En 1957 apparaît dans les librairies de France la fougueuse et impétueuse Angélique, dans ce qui sera le premier tome d’une véritable saga, Angélique, Marquise des anges. Le succès ne se fait pas attendre et il est unanime. Toute la France, oserais-je dire, a pour Angélique les yeux de Joffrey! Et que dire de vos nombreux admirateurs dans le monde, pleinement révélés aujourd’hui à l’heure d’internet et des réseaux sociaux. Plongée dans l’histoire du Siècle de Louis XIV, Angélique étonne et séduit par sa modernité: indépendante, c’est par elle et pour elle que vivent les hommes, rappelant en cela la densité psychologique et la fougue d’une princesse de Montpensier ou d’une Manon Lescaut. L’enthousiasme des lecteurs, loin de freiner votre plume et d’arrêter les aventures de l’héroïne, ne fait qu’aviver votre amour, vite partagé, de l’histoire de France. Chaque roman est une nouvelle exploration du Grand Siècle, et un nouveau succès. D’Eugène Sue à Gaston Leroux, le roman populaire a creusé son sillon au XIXe siècle et vous vous inscrivez dans cette veine puissante qui a su allier avec exigence le personnage du roman et le mythe historique. Vous avez un don rare, celui qui consiste à faire vivre un large public au rythme des aventures d’une héroïne du passé. Certains contemplateurs ont pu voir dans votre succès unanime la marque d’une facilité, mais vous traduisez admirablement l’idée selon laquelle une oeuvre prolixe peut aussi être une oeuvre dense et exigeante. Véritable Dumas des temps actuels, vous n’écrivez qu’après un travail de recherche immense et vous ravivez
l’histoire de France du souffle et de la verve de votre plume en lui rendant toute son humanité, sa proximité, sa grandeur également. En d’autres termes, Angélique ne serait peut-être pas Angélique sans la grandeur… Votre succès littéraire se double alors d’une consécration cinématographique, qui enracine, plus largement encore, le personnage d’Angélique dans l’imaginaire de chacun et fait vibrer toute une époque. Tout le monde se souvient de la délicieuse Michèle Mercier interprétant Angélique et la figure balafrée de Robert Hossein en Comte de Peyrac.

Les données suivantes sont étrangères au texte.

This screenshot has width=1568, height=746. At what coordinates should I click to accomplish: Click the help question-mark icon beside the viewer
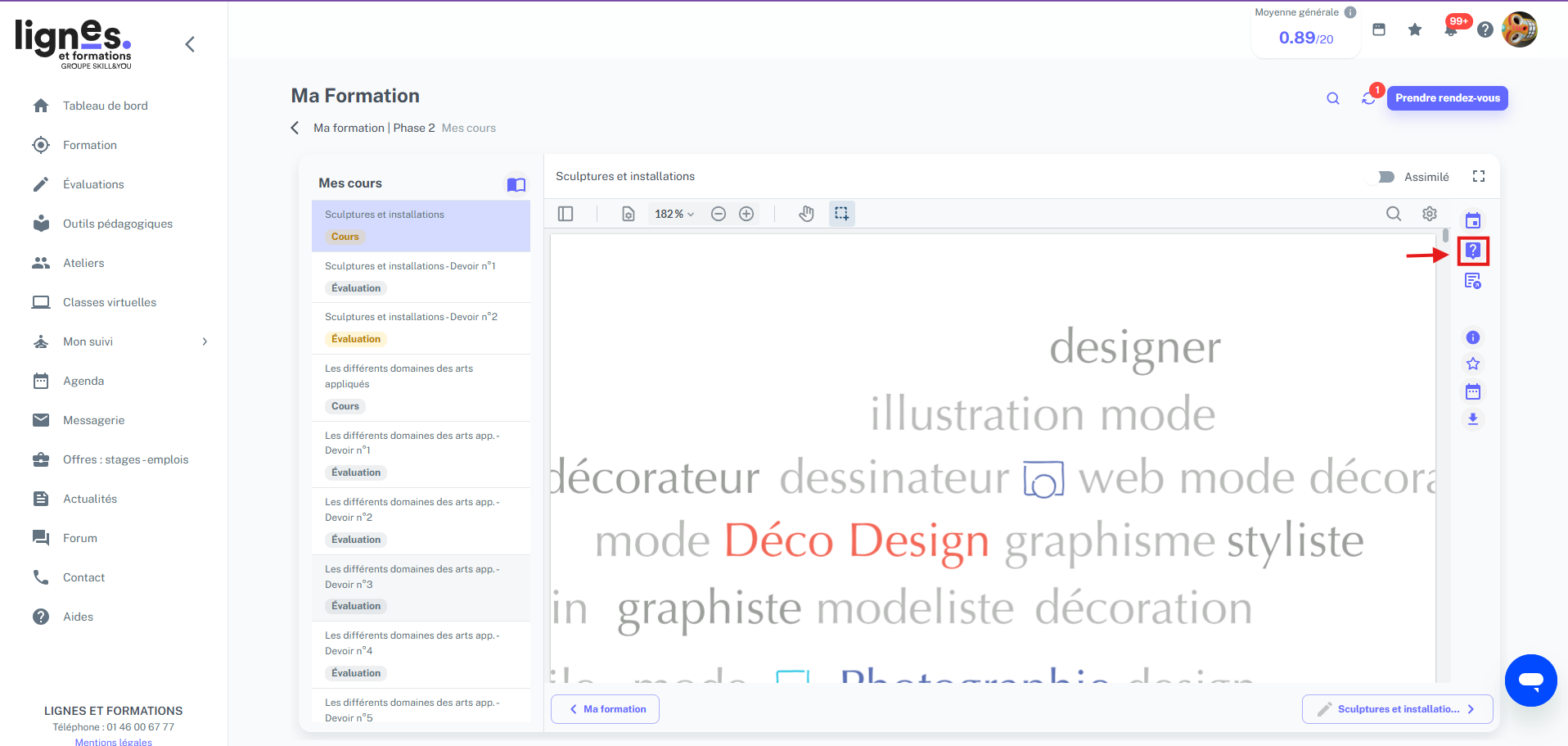click(x=1473, y=251)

Votre goût de la nouveauté et votre esprit d’aventure vous amènent à publier de nouveau l’ensemble des Angélique dans une édition sans coupures et augmentée de nouvelles péripéties, pour le plus grand plaisir de vos lecteurs. Cette décoration, chère Anne Golon, c’est aussi une réparation car je sais le combat en justice qui a été le vôtre auprès de vos agents et de vos éditeurs pour faire respecter vos droits. Ces combats en faveur des auteurs, vous le savez, je les fais miens dans tous les domaines artistiques, confrontés aujourd’hui à la question du téléchargement et de la reproduction illégale sur internet.

Chère Anne Golon, au nom de la République française, nous vous faisons officier dans l’ordre des Arts et des Lettres.